── Extract to read ──
[Mlir-commits] [mlir] 9fe27bc - [mlir][Linalg] Allow decompose to handle ops when value of `outs` operand is used in payload.
Mahesh Ravishankar
llvmlistbot at llvm.org
Thu Jul 28 09:47:32 PDT 2022
Author: Mahesh Ravishankar
Date: 2022-07-28T16:42:54Z
New Revision: 9fe27bca7191308f9d1c4045b81554fb53da3271
URL: https://github.com/llvm/llvm-project/commit/9fe27bca7191308f9d1c4045b81554fb53da3271
DIFF: https://github.com/llvm/llvm-project/commit/9fe27bca7191308f9d1c4045b81554fb53da3271.diff
LOG: [mlir][Linalg] Allow decompose to handle ops when value of `outs` operand is used in payload.
Current implementation of decomposition of Linalg operations wouldnt
work if the `outs` operand values were used within the body of the
operation. Relax this restriction. This potentially sets the stage for
decomposing ops with reduction iterator types (but is not done here
since it requires more study).
Differential Revision: https://reviews.llvm.org/D130527
Added:
Modified:
mlir/lib/Dialect/Linalg/Transforms/DecomposeLinalgOps.cpp
mlir/test/Dialect/Linalg/decompose-ops.mlir
Removed:
################################################################################
diff --git a/mlir/lib/Dialect/Linalg/Transforms/DecomposeLinalgOps.cpp b/mlir/lib/Dialect/Linalg/Transforms/DecomposeLinalgOps.cpp
index 889c6f034f897..662ab86d0dc5a 100644
--- a/mlir/lib/Dialect/Linalg/Transforms/DecomposeLinalgOps.cpp
+++ b/mlir/lib/Dialect/Linalg/Transforms/DecomposeLinalgOps.cpp
@@ -156,42 +156,41 @@ DecomposeLinalgOp::createPeeledGenericOp(GenericOp genericOp,
SmallVector<Value> newInitValues;
SmallVector<Type> newResultTypes;
- /// The indexing map to use for the new results is obtained by
- /// - Check if the result is yielded. If so use the same indexing map as the
- /// corresponding output
- /// - Identity indexing map if the result is not yielded.
───
── Record list ──
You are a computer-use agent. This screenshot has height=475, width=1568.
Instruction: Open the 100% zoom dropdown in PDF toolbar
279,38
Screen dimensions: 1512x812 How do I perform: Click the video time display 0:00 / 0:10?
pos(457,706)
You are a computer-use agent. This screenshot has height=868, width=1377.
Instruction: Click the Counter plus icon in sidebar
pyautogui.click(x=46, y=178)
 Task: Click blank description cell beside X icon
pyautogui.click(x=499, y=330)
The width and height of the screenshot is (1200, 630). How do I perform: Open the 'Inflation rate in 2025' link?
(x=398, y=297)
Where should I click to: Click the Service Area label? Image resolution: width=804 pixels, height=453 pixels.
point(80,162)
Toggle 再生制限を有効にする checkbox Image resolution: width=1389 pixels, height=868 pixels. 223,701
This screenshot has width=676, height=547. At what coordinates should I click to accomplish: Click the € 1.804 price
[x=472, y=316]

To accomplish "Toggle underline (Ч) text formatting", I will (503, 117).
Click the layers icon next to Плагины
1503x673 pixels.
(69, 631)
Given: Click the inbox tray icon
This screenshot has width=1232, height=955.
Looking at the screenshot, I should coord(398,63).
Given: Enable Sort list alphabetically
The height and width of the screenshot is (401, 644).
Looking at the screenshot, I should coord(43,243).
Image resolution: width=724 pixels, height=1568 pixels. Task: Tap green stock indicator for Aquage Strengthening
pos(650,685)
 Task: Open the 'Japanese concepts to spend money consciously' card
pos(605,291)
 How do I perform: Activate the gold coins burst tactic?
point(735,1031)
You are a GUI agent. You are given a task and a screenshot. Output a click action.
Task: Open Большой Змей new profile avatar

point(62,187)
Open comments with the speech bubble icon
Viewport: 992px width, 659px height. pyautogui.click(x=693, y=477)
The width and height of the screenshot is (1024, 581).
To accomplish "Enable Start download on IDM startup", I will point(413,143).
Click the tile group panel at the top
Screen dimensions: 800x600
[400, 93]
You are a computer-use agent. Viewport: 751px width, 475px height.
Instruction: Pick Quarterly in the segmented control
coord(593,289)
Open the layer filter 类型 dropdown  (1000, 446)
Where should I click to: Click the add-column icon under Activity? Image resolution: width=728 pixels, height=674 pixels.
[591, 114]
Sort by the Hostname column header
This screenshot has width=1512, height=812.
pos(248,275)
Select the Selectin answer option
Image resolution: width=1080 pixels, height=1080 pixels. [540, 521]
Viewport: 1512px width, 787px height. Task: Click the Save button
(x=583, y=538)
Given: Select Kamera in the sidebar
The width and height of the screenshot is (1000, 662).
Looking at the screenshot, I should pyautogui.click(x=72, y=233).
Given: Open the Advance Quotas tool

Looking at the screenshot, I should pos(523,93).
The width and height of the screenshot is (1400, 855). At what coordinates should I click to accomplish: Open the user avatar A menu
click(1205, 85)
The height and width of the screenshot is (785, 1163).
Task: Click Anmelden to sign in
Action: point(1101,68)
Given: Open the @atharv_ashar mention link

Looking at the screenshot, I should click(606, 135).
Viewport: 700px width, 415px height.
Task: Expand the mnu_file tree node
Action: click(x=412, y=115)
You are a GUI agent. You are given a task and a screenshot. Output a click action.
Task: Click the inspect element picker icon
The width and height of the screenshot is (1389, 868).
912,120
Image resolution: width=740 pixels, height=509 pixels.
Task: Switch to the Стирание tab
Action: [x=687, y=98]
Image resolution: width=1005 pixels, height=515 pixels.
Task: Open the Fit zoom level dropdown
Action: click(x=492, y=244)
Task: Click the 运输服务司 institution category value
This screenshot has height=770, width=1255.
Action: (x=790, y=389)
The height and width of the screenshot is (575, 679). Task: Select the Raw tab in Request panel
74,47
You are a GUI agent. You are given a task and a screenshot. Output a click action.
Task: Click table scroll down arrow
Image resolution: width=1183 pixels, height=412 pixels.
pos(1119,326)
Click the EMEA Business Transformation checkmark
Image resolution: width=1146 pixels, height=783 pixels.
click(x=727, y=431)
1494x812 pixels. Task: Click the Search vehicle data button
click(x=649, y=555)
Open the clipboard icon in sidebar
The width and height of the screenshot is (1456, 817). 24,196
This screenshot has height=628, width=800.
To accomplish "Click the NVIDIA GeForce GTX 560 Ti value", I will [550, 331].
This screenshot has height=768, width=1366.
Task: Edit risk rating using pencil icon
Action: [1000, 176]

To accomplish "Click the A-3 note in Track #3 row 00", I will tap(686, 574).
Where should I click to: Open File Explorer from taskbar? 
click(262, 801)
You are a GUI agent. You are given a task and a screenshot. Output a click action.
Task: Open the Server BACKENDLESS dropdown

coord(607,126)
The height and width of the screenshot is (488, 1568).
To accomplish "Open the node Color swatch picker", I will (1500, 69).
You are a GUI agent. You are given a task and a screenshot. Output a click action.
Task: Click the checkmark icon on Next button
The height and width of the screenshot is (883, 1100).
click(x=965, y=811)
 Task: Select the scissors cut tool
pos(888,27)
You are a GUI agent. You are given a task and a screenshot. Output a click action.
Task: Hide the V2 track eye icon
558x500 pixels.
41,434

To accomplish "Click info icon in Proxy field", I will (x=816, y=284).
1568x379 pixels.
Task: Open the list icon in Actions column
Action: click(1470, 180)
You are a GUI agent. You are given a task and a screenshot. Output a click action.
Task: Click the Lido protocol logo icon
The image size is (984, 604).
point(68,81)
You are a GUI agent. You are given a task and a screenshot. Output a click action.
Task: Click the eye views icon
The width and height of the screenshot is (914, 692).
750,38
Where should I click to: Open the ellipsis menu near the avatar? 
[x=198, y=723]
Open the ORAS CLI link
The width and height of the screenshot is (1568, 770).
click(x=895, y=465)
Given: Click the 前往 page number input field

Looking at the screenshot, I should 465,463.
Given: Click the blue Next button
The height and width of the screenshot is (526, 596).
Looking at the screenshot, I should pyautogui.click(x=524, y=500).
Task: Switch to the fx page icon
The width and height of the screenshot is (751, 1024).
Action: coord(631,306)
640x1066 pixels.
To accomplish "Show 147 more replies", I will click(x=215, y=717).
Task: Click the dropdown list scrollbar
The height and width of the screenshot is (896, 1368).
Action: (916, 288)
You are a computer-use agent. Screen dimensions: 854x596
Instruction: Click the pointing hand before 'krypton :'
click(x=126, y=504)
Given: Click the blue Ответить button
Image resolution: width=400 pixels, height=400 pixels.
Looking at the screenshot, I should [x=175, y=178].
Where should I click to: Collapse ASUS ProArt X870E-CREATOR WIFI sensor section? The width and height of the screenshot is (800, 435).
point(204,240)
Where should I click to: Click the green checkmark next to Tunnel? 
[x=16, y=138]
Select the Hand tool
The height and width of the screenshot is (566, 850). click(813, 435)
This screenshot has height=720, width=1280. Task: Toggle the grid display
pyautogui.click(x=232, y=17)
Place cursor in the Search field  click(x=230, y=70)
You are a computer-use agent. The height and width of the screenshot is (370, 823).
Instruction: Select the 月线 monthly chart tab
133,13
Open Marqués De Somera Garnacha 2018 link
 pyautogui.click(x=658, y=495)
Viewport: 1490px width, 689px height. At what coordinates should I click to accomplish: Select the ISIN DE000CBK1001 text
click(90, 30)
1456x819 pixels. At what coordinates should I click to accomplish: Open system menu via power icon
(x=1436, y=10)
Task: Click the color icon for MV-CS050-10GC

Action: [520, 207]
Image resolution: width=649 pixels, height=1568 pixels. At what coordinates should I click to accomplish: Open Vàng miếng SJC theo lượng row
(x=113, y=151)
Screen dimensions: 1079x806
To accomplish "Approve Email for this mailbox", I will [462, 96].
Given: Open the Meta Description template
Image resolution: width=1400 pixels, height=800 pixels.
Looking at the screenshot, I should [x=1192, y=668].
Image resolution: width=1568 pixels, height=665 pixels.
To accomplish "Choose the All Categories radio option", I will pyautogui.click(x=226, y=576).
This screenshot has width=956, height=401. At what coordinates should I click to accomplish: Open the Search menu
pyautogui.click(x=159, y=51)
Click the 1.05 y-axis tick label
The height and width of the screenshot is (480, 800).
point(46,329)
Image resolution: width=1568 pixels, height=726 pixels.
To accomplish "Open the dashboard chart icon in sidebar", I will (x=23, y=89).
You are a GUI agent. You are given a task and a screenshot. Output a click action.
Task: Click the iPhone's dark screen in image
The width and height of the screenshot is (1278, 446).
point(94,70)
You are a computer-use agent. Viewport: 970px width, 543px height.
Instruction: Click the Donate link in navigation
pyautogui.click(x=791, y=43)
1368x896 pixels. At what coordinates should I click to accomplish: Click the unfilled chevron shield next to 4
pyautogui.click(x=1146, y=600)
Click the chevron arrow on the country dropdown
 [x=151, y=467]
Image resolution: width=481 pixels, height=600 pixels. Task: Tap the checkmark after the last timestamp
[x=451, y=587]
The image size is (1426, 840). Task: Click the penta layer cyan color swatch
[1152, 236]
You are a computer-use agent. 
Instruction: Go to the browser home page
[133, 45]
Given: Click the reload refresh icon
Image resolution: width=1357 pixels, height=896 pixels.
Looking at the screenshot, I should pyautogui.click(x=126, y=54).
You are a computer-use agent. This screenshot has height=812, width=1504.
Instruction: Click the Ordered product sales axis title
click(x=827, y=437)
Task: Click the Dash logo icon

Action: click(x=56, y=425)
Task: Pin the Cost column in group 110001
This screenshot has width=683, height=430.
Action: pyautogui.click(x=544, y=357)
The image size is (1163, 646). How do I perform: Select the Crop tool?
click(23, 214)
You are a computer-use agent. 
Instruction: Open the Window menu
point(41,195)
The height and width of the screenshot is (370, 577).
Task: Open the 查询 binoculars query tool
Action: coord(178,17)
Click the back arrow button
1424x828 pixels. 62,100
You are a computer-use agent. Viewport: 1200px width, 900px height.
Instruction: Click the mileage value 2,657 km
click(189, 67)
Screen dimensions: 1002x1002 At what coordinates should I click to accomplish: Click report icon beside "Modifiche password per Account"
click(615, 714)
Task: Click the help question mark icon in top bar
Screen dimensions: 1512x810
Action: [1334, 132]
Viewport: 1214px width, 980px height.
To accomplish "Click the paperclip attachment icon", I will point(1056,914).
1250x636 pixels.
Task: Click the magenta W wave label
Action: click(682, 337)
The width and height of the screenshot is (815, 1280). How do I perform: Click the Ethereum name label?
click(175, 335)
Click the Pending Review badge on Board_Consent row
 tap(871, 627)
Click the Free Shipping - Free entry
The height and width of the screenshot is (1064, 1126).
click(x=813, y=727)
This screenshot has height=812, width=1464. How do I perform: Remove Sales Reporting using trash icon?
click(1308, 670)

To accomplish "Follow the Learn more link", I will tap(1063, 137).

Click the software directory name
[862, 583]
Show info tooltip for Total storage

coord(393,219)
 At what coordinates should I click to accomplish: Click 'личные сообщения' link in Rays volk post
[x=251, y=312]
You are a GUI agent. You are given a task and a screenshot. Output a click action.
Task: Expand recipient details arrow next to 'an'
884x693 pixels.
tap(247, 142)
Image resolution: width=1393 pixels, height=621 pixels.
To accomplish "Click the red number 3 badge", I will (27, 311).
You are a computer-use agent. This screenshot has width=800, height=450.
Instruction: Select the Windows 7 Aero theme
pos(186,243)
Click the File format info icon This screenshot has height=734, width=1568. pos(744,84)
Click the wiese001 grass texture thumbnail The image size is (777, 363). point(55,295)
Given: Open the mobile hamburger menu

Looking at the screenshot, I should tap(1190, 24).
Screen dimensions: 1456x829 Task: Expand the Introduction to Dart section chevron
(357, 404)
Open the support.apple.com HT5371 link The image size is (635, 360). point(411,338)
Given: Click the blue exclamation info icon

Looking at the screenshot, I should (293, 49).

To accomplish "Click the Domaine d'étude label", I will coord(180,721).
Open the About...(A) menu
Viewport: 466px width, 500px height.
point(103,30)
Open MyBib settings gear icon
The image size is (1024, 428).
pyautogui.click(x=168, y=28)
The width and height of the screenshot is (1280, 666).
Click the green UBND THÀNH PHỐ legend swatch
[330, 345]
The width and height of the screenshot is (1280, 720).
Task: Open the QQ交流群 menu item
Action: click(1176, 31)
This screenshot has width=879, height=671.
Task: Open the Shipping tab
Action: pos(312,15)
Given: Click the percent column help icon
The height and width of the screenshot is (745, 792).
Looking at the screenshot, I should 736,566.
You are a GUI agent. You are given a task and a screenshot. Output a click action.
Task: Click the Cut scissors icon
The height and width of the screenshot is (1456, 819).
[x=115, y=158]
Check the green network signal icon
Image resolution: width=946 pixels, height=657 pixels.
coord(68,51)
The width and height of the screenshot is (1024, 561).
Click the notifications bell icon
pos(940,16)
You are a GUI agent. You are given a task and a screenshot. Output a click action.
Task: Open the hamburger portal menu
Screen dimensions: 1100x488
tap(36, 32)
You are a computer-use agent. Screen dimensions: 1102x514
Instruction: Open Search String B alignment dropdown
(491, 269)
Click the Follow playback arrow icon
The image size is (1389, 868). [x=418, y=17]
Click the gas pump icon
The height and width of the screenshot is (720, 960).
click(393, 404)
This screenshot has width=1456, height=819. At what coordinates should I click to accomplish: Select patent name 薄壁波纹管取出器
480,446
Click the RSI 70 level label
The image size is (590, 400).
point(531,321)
───
▶ Exercise tasks:
[A] According to the commit message, why is decomposing ops with reduction iterator types not done in this change?
[B] Rewrite the commit message between "Current implementation of" and "requires more study).", inclusive, renaming "restriction" to "limitation".
The records are separate from the commit message.

▶ Responses to the exercise:
[A] It requires more study.

[B]
Current implementation of decomposition of Linalg operations wouldnt
work if the `outs` operand values were used within the body of the
operation. Relax this limitation. This potentially sets the stage for
decomposing ops with reduction iterator types (but is not done here
since it requires more study).